Margareta Wahlstrom, UN Secretary General Ban Ki-moon’s special representative on disaster risk reduction, noted that “all arms of government, including the Philippine Atmospheric, Geophysical and Astronomical Services Administration and the National Disaster Risk Reduction and Management Council, and (local government units) like Tacloban City pulled together to save lives and minimize the damage being inflicted by this disaster event.”
In a statement, a copy of which was e-mailed to the Philippine Daily Inquirer, she said the Philippine government’s “zero casualty approach to managing Typhoon Hagupit (Ruby’s international name) was further evidence of Asia’s leadership role in reducing mortality and tackling economic losses from disasters.”

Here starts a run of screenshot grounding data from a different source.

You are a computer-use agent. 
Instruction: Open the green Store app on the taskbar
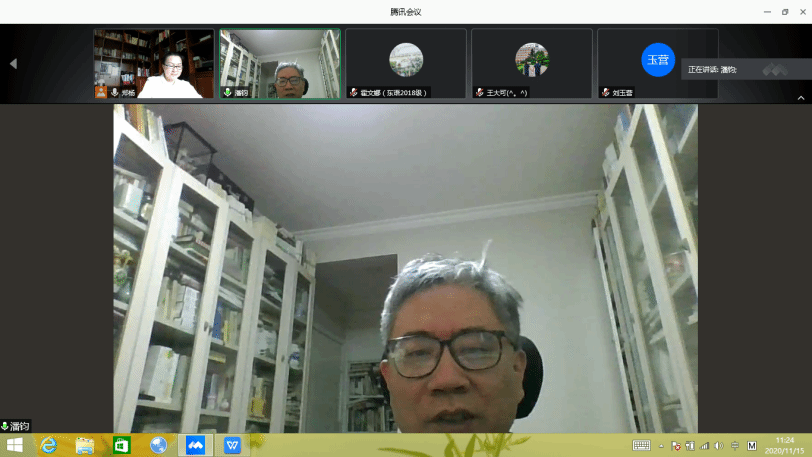(x=122, y=446)
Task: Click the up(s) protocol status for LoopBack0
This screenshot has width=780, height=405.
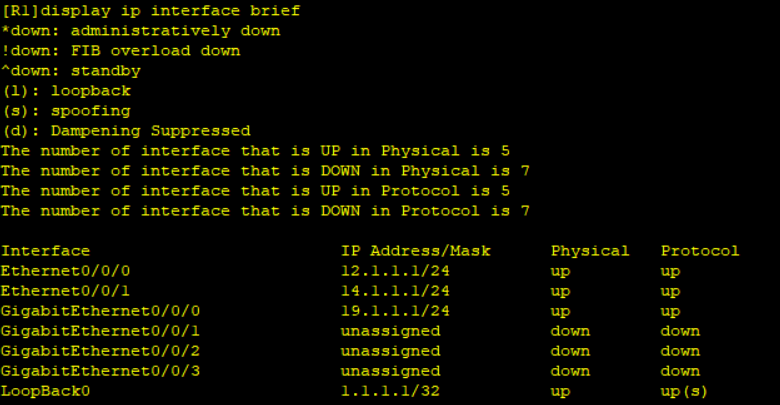Action: pos(685,391)
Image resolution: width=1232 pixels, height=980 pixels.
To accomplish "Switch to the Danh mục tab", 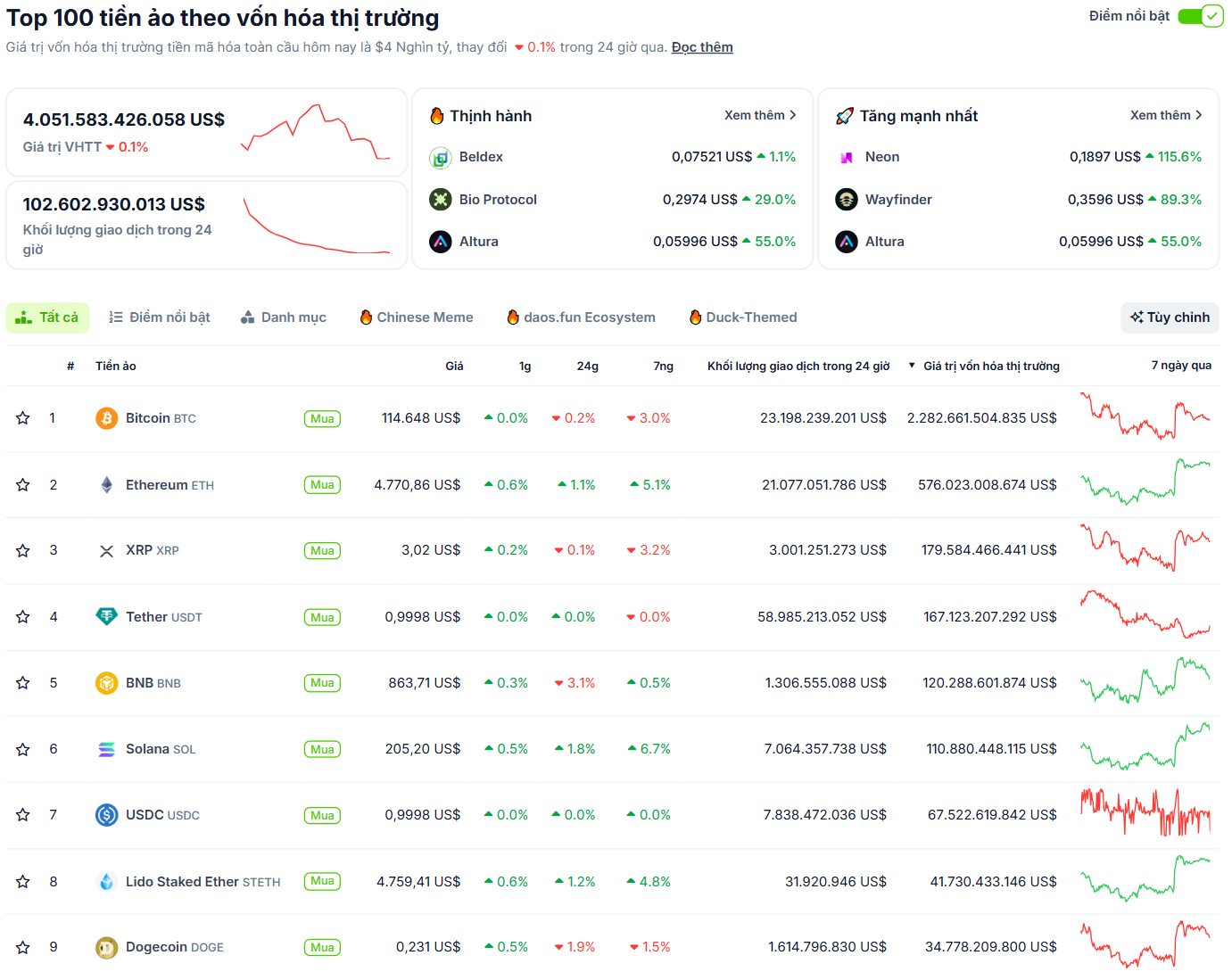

“We have been telling this story since the Indian Ocean tsunami 10 years ago that nations and communities have the power to reduce their losses if they are well-organized, understand the nature of risk and develop the capacity to deliver early warnings and evacuate groups at risk ahead of the disaster event,” she said.
According to Wahlstrom, “there has been a steady decline in mortality related to extreme weather events over the last 10 years and fewer people are being directly affected by such events as a culture of disaster risk reduction spreads across some of the most populous and hazard-exposed countries in the world, including China, India, Indonesia, Bangladesh and the Philippines.”
All these Asian countries, she said, had “committed to implementing the Hyogo Framework for Action (HFA), a global framework for disaster risk reduction which was endorsed by the UN General Assembly in 2005 following the Indian Ocean tsunami, which claimed some 227,000 lives on Dec. 26, 2004.”
Next March, the UN is holding a World Conference on Disaster Risk Reduction in Sendai, Japan, that aims to “adopt a revised HFA.”
“The Hyogo Framework for Action is being updated for adoption early next year. The experience of managing extreme weather events like Typhoon Hagupit is vital to our negotiations this week on setting targets and indicators for measuring progress in reducing exposure and vulnerability to extreme weather events,” she said.
Wahlstrom added, “progress also has to be made in reducing poverty, ecosystem decline, upgrading informal settlements, respecting planning laws and building codes as these are all just as responsible for driving risk as climate change which currently has everyone’s attention.”